Viele internationale Gäste unterwegs, die insbesondere an der vernetzten Begrünung der Stadt, der Schwammstadt, als auch den Kiezentwicklungen interessiert sind. Langsam zeigt sich die Abkehr von einer Konzentration auf den Innenstadtring. Berlin ist sich wieder bewusst, dass es eine Stadt ist, die aus zahlreichen Städten und Dörfern entstand.

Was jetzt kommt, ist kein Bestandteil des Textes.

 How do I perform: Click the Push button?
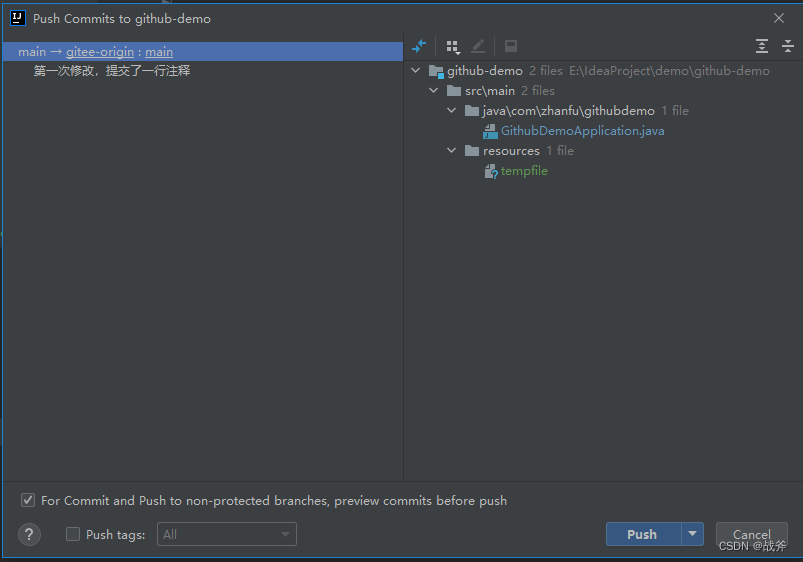[642, 534]
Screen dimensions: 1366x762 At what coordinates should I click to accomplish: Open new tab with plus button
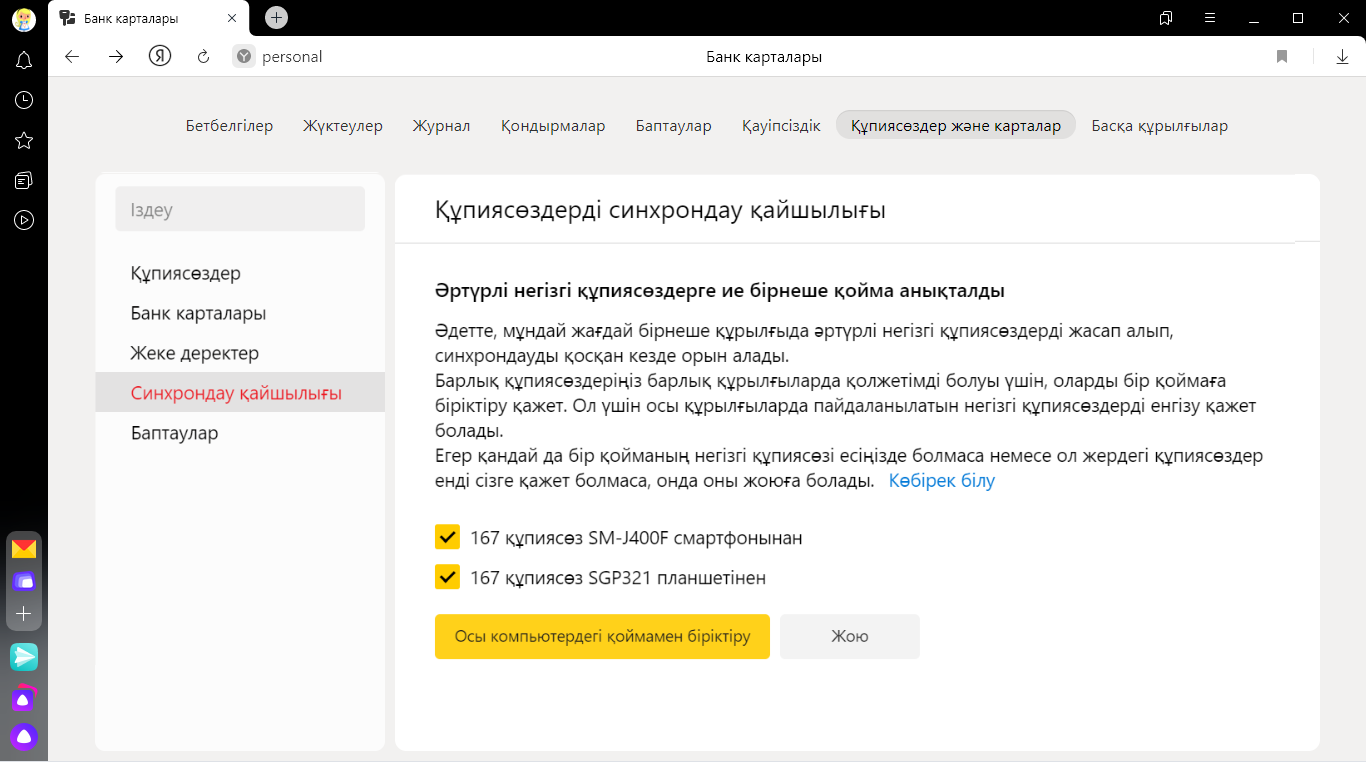pyautogui.click(x=277, y=18)
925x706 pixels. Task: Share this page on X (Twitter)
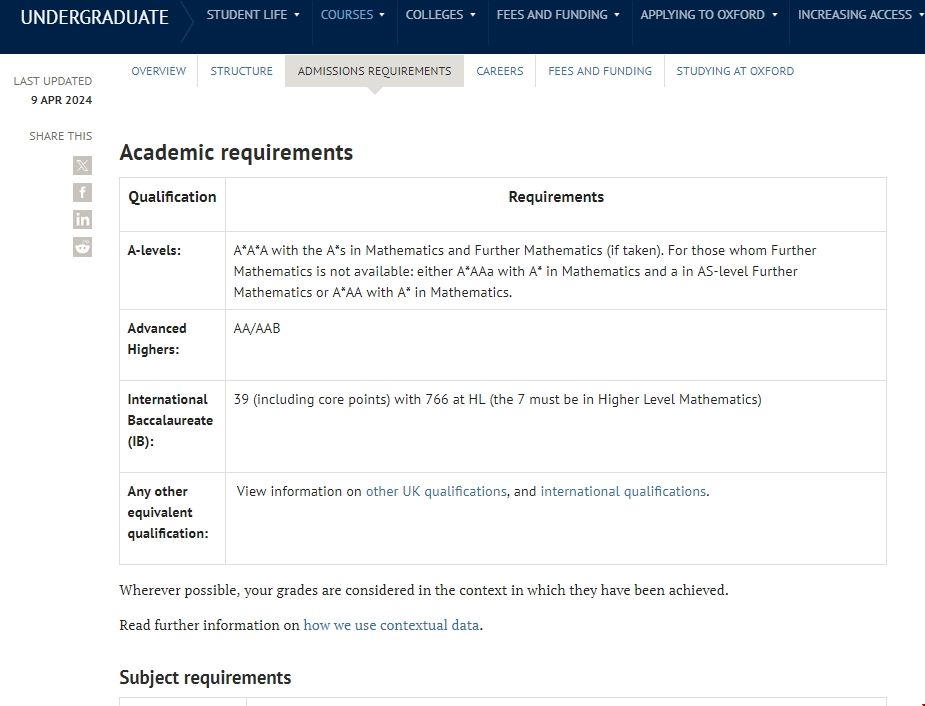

Der Tagesspiegel titelt am Wochenende: „Berlin hat sich neu erfunden.“
November
Das Kinderzirkusfestival wird eröffnet. All die Wegbereiter einer Kulturpolitik, die bei den Kindern anfängt, stehen auf der Bühne und berichten von harten Kämpfen um Finanzen. Am Ende aber gab es doch Senats- und Bundesgelder. Integration, gute – auch persönliche – Bildung von Kindern gibt es nicht zum Nulltarif.
Dezember
Alle sind froh über die Weihnachtsmärkte, Glitzer und Gemütlichkeit. Die Vergaberichtlinien privilegieren bei der Verteilung von Ständen Nachhaltigkeit, Bio und Regionalität. Die Besucher:innen freut es. Das Angebot ist interessanter geworden. Der Handel ist erfreut über ein gutes Geschäft. Die ersten Familien und Freunde verabreden sich für das Drohnenfeuerwerk zu Silvester am Brandenburger Tor. Dann strahlt Berlin.